Exercise instructions: Write out the stretch of lines below that begins at the line with "Instruction: Collapse the ep_out[0] tree node" and ends at the line with "Task: Uncheck the Show Scale checkbox", including both, exactly as given and nothing more.

The data:

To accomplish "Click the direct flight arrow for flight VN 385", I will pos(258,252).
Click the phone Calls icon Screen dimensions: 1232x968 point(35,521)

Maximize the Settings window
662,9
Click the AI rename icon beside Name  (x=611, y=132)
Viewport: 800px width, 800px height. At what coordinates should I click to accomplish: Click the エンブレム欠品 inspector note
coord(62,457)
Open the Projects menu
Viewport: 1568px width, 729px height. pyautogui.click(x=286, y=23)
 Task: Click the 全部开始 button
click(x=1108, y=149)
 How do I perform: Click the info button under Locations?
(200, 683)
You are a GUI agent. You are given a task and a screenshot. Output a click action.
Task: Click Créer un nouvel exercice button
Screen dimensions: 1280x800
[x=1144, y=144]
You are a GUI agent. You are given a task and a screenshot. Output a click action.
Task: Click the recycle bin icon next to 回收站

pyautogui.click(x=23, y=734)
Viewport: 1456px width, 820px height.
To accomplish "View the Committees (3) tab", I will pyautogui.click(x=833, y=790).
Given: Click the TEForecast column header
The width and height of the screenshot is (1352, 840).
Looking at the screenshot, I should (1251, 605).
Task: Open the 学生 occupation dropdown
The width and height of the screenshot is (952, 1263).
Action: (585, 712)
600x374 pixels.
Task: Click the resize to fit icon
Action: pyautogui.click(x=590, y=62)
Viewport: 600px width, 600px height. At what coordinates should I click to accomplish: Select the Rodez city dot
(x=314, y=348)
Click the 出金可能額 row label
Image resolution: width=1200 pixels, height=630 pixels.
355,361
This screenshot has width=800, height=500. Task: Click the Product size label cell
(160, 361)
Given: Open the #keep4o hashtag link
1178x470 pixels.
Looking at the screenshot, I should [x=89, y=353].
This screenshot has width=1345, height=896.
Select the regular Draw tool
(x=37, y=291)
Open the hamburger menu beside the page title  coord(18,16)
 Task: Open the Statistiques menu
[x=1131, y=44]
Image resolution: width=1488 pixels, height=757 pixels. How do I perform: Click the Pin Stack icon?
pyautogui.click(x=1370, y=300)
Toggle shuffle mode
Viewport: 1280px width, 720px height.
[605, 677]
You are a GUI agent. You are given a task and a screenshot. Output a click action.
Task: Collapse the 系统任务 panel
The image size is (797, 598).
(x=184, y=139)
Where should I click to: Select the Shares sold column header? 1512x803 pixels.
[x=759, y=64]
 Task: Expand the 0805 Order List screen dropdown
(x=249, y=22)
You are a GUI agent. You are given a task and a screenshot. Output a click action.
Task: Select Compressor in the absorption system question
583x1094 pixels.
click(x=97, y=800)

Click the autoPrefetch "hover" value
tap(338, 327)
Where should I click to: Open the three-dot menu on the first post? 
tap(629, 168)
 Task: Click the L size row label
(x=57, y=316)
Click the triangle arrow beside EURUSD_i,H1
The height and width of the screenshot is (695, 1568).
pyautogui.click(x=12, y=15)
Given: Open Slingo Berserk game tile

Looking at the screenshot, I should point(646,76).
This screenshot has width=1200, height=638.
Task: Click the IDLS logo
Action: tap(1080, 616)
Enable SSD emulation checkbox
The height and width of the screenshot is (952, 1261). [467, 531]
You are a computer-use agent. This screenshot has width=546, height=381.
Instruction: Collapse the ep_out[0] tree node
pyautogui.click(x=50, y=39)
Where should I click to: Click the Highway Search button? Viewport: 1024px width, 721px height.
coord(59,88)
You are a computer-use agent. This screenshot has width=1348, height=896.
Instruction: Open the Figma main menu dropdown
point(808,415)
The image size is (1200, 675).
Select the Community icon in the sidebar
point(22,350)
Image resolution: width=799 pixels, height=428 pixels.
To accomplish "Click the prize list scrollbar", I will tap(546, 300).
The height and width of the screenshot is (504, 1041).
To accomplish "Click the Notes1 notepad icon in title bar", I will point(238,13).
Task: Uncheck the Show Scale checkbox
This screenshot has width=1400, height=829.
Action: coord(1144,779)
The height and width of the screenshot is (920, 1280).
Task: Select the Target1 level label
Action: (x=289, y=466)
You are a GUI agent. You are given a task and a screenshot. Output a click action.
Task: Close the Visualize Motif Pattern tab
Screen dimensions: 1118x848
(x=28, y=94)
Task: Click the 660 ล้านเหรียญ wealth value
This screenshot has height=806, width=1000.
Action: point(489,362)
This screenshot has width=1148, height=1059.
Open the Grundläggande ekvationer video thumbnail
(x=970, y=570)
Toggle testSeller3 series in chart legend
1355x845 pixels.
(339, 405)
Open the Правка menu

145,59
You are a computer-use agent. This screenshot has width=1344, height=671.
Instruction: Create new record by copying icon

Answer space:
Instruction: Collapse the ep_out[0] tree node
pyautogui.click(x=50, y=39)
Where should I click to: Click the Highway Search button? Viewport: 1024px width, 721px height.
coord(59,88)
You are a computer-use agent. This screenshot has width=1348, height=896.
Instruction: Open the Figma main menu dropdown
point(808,415)
The image size is (1200, 675).
Select the Community icon in the sidebar
point(22,350)
Image resolution: width=799 pixels, height=428 pixels.
To accomplish "Click the prize list scrollbar", I will tap(546, 300).
The height and width of the screenshot is (504, 1041).
To accomplish "Click the Notes1 notepad icon in title bar", I will point(238,13).
Task: Uncheck the Show Scale checkbox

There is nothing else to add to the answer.